M. Goldbloom: Très simplement, M. le Président, M.
Robert, vous avez parlé de l'incitation qui existe chez les parents,
même chez tous les parents, quelle que soit leur origine, à
envoyer leurs enfants à l'école anglaise. Vous avez
indiqué que, dans votre esprit, ce désir existe, parce que,
jusqu'à maintenant, nous n'avons pas su, au Québec, faire du
français une langue absolument nécessaire et indispensable pour
la poursuite des activités professionnelles et autres. Mais ne
croyez-vous pas que, dans le contexte nord-américain dans lequel nous
vivons, même en ayant réussi ce que vous indiquez comme
nécessité et sur laquelle je suis d'accord, ne croyez-vous pas
qu'il y aura quand même un certain désir de la part de beaucoup de
gens de pouvoir immerger leurs enfants dans un milieu d'enseignement qui sera,
pour au moins une partie de leur carrière scolaire, de langue
anglaise?
M. Robert: Je répondrai à votre première
question rapidement et à votre deuxième. Richard Arès, je
m'excuse de ne pas l'avoir cité, c'est un contemporain encore
vivant.
M. Goldbloom: Je le sais.
M. Robert: Voilà pourquoi j'ai oublié de mentionner
la date de cette citation. J'aurais pu donner plusieurs autres citations, mais
nous avons poursuivi le cheminement suivant: Nous nous sommes dit: Ce projet de
loi est-il nécessaire, utile ou nuisible? Nous avons, à travers
des paroles, des écrits, des faits et des statistiques, pensé
qu'il était nécessaire. C'est notre réponse.
Deuxièmement, oui nous pensons, M. le député, qu'en
dépit d'une législation qui serait faite le mieux possible, il y
aura encore et pour longtemps, une génération au moins, une
attirance très grande de la société nord-américaine
anglophone.
Voilà pourquoi nous ne sommes pas favorables à une
législation trop absolue, pour revenir au critère sur lequel nous
avons mis des réticences tantôt, parce qu'on n'a pas l'intention
de faire croire au monde... et d'ignorer que nous sommes au Québec dans
un contexte nord-américain et qu'il faut un ensemble de mesures et non
pas une seule mesure propice à créer une orientation nouvelle,
une situation nouvelle.
M. Goldbloom: Merci.
Le Président (M. Cardinal): Le député de
Mégantic-Compton, s'il vous plaît.
M. Grenier: M. le Président, bien rapidement, j'allais
relever les questions qu'a soulevées M. Goldbloom. Cela
m'étonnait un peu qu'on arrive avec ces citations en fait, c'est
une espèce de dédicace au début puisque ces gens,
Lord Durham, cela fait 139 ans qu'il a dit cela, et M. Drew, je pense bien,
après l'avoir dit, qu'il va faire
pas mal de purgatoire avant d'aller au ciel avec nous autres.

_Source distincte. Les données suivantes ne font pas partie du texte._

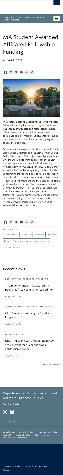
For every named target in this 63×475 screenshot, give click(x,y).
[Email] (21, 73)
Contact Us (9, 421)
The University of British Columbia (23, 6)
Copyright (43, 466)
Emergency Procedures (12, 466)
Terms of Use (30, 466)
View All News (51, 365)
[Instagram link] (6, 413)
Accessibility (8, 470)
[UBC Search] (56, 3)
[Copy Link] (26, 73)
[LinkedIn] (16, 73)
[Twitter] (10, 73)
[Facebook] (5, 73)
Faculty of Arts (11, 404)
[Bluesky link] (13, 413)
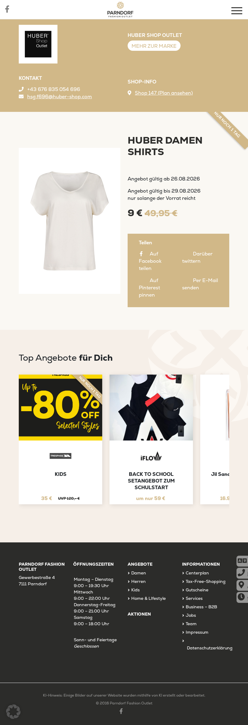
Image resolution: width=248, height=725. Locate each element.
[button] (13, 711)
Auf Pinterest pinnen (149, 287)
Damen (138, 573)
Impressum (197, 632)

Je ne sais
pas s'il s'en repent. Mais ce ne sont certainement pas des gens qui citaient
les mêmes choses. Je pense que ces gens auraient de la misère
à se faire élire dans des comtés avec des citations
pareilles, peu importe dans quelles circonscriptions ils se
présenteraient.
Vous mentionnez également que... L'article 52, c'est quelque
chose de nouveau que vous apportez. On ne l'a pas entendu encore, c'est la
mère qui a la langue maternelle; quant au père c'était un
peu différent. J'ai de la misère à vous questionner,
étant donné que j'ai à peine trois minutes. Cela a
renouvelé mon éclairage. C'est un aspect qui n'a pas encore
été traité ici et cela m'intéresse de sentir que le
père n'est vraiment pas la personne qui contrôle la langue
maternelle dans un foyer. Je pense bien que cela mérite une attention,
ce que vous signalez à la commission.
Quand vous parlez, à la page 4, à la commission, de la loi
63, je fais le relevé et vous dites que le gouvernement du
Québec, en 1969, ouvre toutes grandes les portes des écoles
anglaises aux immigrants, c'est la loi 63.

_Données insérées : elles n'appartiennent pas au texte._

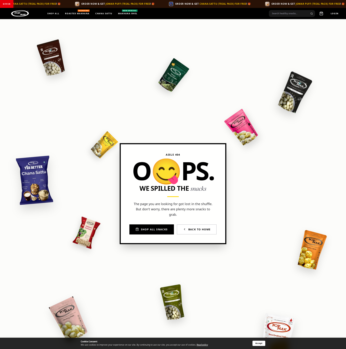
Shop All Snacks (154, 229)
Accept (258, 343)
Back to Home (199, 229)
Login (335, 13)
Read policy (202, 344)
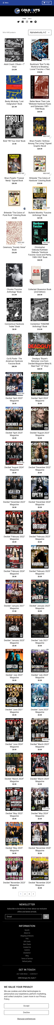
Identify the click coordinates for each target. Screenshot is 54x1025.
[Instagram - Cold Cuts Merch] (27, 21)
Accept (26, 1006)
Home (24, 18)
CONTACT (34, 974)
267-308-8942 (22, 974)
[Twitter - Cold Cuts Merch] (18, 21)
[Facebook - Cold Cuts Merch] (22, 21)
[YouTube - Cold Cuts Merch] (31, 21)
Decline (26, 1012)
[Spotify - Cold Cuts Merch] (35, 21)
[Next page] (33, 894)
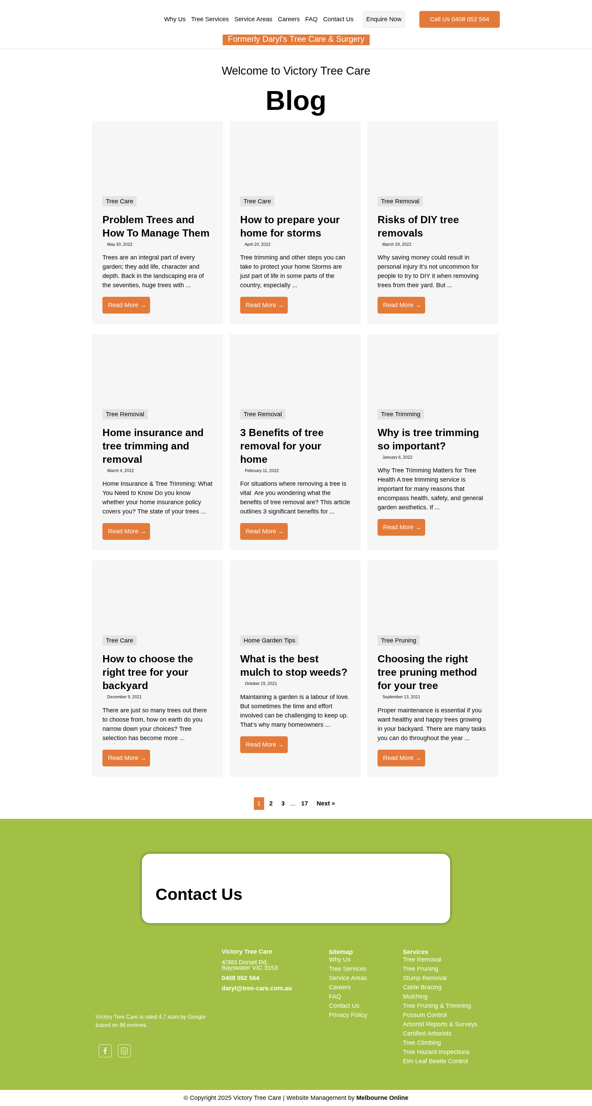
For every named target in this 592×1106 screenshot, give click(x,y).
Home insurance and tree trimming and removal (153, 446)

Vous devez vous rappeler que la loi 63 n'a peut-être pas ouvert
toutes grandes les portes aux immigrants, mais a ratifié une situation
de fait, d'une loi qui existait dans le temps. Je pense que le temps...
C'était le début. Personnellement, j'étais en Chambre et
il y a d'autres personnes à cette table qui étaient en Chambre.

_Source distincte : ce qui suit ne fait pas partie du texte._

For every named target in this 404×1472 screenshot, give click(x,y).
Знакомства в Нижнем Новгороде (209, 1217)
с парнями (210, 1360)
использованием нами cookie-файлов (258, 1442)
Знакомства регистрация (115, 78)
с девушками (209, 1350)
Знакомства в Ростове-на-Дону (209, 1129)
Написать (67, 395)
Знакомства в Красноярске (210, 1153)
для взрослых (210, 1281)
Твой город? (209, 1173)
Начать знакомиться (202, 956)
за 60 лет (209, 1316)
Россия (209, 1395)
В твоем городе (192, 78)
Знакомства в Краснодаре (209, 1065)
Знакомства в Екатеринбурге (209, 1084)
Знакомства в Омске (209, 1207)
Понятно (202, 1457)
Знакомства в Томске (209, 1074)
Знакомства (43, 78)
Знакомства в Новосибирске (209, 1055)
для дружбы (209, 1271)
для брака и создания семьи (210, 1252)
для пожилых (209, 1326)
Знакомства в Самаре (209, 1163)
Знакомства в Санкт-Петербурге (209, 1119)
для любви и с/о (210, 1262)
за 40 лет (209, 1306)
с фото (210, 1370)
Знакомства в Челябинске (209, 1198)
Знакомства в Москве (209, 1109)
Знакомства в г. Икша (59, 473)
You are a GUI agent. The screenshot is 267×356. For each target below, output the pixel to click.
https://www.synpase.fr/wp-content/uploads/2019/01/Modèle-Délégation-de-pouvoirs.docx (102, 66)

Le parrain de la loi 63 était notre président actuellement
à la table. Le député de Richelieu était
également membre de notre gouvernement et votait pour la loi 63. J'ai
voté contre la loi 63, à ce moment-là, avec le
député de Saint-Jean, qui était ici tout à l'heure,
et le député de Rouyn-Noranda, qui n'est plus ici, et le
député de Saint-Hyacinthe. Le point précis était
exactement la question des immigrants. Nous avions fait entendre au premier
ministre, dans une représentation, de retirer de sa loi cette
étape. C'est la raison pour laquelle on votait contre la loi 63 à
ce moment-là. C'est pour vous dire qu'il y a eu du cheminement de fait.
Je ne veux pas dire que les personnes manquaient de jugement, c'est le
Québec qui a évolué et ces personnes ont
évolué. Il y en a pour qui cela les a fait changer de parti pour
venir se battre sur un autre terrain.
Personnellement, c'est une chose que j'apercevais déjà
à ce moment-là. Quand vous relevez à la page 8... Je
m'excuse d'aller très rapidement.
M. Robert: Puis-je répondre à cette
intervention?
M. Grenier: Oui, brièvement, parce que c'est sur mon
temps.
M. Robert: Oui, brièvement, certainement. M. Grenier:
D'accord.
M. Robert: Que vous ayez été pour ou contre ou que
d'autres aient été contre ou pour, pour nous, la loi a
été adoptée. C'était le libre choix et, à ce
moment-là...
M. Grenier: D'accord, c'était mauvais. M. Robert:
... c'était une mauvaise loi.
M. Grenier: Vous avez raison à part cela. On avait raison
dans le temps et vous avez encore plus raison aujourd'hui. D'ailleurs, je pense
bien qu'il n'y a pas beaucoup de formations politiques qui se battent contre
cela. Quant à la page 8, où vous parlez des universités au
Québec, on n'en avait que deux, il faut savoir que je suis près
de l'Université qui s'appelle Bishop. C'était bien plus une
université de cours secondaires qui se donnaient là que vraiment
une université à cours universitaires comme on voit maintenant.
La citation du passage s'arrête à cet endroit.